Passage to read:
▼▼▼
= Marvin P. Bryant =

American microbiologist and bacteriologist

Marvin P. Bryant (July 4, 1925 – October 16, 2000), also known as “Marv”, was an American microbiologist and bacteriologist, Professor in the Departments of Dairy Science and Microbiology at the University of Illinois, a member of the National Academies of Science, editor in chief of the American Society of Microbiology Publications.

Bryant was recognized as the most prominent rumen bacteriologist in the world for his seminal contributions in the fields of the ecology, physiology and metabolism of anaerobic rumen bacteria.
He was also elected an honorary member of the American Society for Microbiology, the highest honor awarded by the ASM.

The National Academies Press called him "the gentle giant of rumen microbiology".

== Awards and Distinctions ==
- the Superior Service Award of the U.S. Department of Agriculture, 1959
- the Borden Award of the American Dairy Science Association, 1978
- the Paul A. Funk Award of the University of Illinois, 1979
- Procter & Gamble Award in Applied and Environmental Microbiology, 1986
- the Fisher Award of the American Society for Microbiology, 1986
- election to the National Academy of Sciences, 1987
- the Alumni Achievement Award of Washington State University, 1991
- the Bergey's Medal for Distinguished Achievement in Bacterial Taxonomy, 1996

== Career and life ==
Bryant was born in Boise, Idaho on July 4, 1925.

Bryant received a B.S. degree from Washington State University in 1949, M.S. degree in 1950 at the Professor R. E. Hungate’s laboratory, and Ph.D. from University of Maryland in 1955.
▲▲▲
Dataset items:
▼▼▼
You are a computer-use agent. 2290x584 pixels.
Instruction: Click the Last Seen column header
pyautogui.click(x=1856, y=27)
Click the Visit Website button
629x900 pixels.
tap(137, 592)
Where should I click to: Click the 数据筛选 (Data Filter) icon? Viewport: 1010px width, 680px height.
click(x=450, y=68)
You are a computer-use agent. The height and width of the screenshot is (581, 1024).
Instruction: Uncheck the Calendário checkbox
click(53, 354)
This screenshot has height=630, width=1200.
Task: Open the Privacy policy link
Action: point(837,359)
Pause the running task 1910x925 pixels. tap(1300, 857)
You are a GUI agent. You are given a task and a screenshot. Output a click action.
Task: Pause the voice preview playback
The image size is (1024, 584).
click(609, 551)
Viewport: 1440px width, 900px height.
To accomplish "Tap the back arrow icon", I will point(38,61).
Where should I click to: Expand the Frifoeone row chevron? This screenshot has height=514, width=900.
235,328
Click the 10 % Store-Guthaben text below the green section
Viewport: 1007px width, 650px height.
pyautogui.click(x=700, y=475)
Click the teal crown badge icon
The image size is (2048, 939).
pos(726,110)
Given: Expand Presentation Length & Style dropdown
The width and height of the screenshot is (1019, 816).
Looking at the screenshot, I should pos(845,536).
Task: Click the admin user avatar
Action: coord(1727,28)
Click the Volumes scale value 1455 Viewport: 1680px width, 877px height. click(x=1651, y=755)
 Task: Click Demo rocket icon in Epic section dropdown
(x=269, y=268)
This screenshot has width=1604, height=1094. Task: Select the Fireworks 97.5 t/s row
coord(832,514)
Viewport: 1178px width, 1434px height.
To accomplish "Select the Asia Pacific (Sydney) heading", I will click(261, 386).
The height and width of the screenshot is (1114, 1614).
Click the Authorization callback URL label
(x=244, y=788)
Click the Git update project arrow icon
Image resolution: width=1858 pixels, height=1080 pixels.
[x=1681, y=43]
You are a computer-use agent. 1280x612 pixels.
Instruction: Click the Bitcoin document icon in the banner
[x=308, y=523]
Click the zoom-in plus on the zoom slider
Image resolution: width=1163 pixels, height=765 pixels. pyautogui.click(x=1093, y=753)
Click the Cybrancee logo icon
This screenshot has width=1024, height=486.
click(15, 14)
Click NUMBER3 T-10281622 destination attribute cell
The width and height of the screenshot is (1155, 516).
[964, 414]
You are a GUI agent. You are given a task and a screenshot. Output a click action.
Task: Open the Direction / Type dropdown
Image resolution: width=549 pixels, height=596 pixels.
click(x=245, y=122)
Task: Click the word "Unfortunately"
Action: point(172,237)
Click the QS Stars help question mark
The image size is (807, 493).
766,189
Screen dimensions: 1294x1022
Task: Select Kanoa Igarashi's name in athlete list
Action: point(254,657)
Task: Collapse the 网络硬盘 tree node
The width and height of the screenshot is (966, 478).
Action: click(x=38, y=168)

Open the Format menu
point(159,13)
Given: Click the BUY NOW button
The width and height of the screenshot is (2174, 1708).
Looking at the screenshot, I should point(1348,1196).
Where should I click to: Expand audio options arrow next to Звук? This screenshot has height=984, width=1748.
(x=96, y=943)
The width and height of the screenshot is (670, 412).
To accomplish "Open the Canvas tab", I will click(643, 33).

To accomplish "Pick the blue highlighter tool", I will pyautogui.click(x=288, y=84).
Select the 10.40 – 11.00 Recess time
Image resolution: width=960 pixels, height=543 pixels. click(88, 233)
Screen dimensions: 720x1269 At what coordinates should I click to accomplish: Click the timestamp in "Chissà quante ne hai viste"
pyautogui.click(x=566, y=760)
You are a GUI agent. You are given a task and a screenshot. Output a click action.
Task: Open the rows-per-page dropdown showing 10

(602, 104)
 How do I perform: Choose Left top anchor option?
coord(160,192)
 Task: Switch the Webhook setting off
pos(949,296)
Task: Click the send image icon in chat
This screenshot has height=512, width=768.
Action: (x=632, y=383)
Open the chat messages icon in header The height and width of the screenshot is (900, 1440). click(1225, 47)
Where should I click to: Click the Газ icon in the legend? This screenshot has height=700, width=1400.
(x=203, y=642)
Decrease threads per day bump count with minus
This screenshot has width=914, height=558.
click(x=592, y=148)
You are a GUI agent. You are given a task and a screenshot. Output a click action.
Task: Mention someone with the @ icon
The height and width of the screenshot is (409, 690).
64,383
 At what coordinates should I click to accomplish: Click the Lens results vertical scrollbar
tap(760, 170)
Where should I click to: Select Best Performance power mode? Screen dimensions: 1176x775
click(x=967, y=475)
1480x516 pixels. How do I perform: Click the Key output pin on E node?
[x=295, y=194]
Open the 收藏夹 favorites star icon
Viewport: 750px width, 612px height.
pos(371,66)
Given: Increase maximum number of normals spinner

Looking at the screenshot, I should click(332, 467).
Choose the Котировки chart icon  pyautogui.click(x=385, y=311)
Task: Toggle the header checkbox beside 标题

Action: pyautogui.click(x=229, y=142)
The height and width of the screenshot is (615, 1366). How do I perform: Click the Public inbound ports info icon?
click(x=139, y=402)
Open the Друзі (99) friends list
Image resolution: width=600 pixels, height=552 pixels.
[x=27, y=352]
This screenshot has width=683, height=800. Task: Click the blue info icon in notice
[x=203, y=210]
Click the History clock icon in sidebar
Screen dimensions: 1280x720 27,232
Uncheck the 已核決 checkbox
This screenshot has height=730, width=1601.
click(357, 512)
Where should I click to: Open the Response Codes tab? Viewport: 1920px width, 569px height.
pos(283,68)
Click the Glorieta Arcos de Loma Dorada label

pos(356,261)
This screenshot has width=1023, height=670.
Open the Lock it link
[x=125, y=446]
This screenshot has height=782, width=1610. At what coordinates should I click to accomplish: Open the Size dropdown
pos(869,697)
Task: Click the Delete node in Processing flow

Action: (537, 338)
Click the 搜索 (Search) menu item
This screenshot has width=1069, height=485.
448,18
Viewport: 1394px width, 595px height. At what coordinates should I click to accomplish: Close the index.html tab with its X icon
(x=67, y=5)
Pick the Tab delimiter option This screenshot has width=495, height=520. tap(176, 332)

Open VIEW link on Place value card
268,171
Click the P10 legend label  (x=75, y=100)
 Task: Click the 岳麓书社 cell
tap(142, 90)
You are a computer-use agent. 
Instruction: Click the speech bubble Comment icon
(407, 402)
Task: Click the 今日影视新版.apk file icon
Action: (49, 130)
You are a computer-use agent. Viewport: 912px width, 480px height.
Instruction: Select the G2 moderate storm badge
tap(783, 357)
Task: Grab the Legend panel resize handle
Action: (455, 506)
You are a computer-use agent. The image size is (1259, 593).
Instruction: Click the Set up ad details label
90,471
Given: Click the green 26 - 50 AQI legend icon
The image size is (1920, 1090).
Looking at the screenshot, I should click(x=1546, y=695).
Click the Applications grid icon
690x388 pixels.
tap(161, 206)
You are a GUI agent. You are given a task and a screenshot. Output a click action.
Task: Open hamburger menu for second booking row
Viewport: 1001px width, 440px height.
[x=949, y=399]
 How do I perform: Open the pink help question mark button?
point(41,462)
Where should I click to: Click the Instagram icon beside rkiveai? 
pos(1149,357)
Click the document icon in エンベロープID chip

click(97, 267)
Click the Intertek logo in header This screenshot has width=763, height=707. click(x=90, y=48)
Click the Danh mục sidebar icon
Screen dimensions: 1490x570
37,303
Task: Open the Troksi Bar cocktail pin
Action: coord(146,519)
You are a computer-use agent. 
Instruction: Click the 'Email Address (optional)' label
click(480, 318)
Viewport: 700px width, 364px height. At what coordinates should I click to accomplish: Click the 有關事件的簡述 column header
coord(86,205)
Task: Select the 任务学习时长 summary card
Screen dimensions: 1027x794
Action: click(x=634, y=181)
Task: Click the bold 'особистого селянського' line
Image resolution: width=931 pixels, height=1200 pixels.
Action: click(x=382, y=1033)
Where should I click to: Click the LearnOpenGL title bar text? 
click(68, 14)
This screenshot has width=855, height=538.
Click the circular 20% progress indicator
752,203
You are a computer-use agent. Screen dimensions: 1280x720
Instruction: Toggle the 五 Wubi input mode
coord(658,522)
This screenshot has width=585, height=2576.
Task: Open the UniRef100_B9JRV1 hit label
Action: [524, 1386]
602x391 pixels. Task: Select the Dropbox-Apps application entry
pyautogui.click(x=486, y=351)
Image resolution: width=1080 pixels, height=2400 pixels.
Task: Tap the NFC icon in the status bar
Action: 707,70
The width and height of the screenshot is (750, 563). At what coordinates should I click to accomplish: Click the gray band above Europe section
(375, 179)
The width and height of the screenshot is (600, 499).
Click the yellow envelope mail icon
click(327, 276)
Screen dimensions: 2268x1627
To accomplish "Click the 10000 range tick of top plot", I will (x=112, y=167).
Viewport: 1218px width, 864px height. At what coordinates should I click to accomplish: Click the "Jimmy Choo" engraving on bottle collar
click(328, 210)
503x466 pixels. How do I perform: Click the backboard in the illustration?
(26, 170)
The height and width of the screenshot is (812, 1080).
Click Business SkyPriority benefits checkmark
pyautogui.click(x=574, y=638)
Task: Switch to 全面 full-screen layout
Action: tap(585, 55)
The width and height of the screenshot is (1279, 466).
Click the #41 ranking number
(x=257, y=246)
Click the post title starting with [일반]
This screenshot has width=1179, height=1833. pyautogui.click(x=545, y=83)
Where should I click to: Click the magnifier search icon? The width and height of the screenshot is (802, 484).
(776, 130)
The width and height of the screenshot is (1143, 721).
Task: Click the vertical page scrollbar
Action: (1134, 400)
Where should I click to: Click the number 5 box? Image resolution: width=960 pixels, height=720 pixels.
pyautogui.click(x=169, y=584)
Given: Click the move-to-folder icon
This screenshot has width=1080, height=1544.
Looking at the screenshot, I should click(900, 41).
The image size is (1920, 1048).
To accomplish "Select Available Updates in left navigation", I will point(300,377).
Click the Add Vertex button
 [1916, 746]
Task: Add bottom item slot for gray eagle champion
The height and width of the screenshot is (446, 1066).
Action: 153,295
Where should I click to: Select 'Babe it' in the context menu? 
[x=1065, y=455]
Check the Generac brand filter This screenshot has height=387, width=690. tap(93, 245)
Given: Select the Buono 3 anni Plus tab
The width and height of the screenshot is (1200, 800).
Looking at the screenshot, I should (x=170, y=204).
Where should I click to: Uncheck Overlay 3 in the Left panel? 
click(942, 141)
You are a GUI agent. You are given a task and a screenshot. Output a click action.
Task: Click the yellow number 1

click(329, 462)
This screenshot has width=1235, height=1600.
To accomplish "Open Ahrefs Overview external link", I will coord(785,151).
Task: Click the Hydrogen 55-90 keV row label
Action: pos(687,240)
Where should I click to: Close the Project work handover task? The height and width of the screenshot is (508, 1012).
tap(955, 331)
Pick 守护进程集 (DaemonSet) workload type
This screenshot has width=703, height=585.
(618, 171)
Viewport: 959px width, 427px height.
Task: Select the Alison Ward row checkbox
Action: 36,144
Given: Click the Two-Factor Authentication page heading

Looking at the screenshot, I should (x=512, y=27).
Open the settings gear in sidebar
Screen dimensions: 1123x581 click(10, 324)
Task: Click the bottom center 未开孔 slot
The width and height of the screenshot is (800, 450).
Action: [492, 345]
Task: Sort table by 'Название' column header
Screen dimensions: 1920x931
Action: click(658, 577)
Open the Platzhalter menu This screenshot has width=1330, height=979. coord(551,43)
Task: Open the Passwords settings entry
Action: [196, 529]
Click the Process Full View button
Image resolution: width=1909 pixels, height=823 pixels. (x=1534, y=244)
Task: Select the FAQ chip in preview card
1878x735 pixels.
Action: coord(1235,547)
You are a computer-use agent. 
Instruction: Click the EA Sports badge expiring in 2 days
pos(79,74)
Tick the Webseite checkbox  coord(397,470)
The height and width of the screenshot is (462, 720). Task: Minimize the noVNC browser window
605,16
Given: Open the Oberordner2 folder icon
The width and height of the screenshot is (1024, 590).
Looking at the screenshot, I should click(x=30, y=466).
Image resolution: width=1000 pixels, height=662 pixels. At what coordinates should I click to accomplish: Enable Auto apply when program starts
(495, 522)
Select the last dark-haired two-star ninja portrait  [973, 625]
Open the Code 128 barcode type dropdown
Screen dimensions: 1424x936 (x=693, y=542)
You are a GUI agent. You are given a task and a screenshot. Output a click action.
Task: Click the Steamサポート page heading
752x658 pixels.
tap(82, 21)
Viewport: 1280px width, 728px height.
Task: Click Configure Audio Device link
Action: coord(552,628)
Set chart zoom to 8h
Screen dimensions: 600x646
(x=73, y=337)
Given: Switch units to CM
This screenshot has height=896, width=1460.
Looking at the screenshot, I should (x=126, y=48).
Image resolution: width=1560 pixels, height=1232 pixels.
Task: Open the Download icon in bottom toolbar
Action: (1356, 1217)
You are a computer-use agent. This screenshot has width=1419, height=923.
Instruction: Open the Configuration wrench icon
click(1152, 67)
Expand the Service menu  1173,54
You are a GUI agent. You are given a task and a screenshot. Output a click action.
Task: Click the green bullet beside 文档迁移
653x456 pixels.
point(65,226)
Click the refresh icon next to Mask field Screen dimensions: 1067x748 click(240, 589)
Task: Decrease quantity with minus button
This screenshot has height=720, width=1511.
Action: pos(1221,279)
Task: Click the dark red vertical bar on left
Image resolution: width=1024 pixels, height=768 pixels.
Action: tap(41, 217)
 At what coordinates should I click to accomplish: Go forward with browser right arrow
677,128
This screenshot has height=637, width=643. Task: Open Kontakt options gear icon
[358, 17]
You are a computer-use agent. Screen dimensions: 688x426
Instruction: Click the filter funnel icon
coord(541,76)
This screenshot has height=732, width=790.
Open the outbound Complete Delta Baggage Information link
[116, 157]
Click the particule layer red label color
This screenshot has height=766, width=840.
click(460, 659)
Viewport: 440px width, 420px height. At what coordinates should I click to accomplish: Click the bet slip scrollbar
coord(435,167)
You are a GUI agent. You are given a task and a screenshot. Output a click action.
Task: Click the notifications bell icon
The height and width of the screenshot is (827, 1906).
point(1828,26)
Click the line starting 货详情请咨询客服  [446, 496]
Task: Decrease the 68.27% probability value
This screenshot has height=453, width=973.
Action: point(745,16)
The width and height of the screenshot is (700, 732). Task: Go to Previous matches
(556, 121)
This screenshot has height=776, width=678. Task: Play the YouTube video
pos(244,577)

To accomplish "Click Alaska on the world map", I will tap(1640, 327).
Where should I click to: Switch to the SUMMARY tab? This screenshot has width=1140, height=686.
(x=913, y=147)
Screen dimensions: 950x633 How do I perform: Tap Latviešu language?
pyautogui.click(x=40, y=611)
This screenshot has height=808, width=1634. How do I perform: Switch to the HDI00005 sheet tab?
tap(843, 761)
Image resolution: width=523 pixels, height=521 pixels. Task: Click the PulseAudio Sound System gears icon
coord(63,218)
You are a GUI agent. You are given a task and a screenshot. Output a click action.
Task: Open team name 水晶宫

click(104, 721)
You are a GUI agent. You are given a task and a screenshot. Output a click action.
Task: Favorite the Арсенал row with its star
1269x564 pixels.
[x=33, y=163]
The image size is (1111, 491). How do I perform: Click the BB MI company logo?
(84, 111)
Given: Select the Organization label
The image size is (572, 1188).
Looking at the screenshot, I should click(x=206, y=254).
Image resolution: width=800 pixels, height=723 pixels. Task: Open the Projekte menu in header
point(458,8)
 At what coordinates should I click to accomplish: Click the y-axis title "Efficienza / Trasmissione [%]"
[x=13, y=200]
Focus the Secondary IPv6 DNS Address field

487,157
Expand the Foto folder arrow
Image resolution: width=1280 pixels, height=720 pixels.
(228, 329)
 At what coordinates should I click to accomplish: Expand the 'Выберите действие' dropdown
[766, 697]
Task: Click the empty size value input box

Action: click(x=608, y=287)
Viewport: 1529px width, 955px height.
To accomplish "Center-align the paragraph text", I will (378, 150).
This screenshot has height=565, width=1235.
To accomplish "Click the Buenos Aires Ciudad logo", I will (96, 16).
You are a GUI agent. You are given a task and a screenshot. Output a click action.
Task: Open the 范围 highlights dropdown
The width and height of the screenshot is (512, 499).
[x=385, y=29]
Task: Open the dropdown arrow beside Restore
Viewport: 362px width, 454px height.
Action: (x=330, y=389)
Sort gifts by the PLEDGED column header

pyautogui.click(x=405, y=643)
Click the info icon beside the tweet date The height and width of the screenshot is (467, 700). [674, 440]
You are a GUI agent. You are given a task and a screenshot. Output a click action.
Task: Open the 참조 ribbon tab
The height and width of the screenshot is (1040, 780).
▲▲▲
Task goal: Repeat the part of the Marvin P. Bryant text above word for word, beginning at "Bryant was recognized" and stopping after "by the ASM.".

Expected answer:
Bryant was recognized as the most prominent rumen bacteriologist in the world for his seminal contributions in the fields of the ecology, physiology and metabolism of anaerobic rumen bacteria.
He was also elected an honorary member of the American Society for Microbiology, the highest honor awarded by the ASM.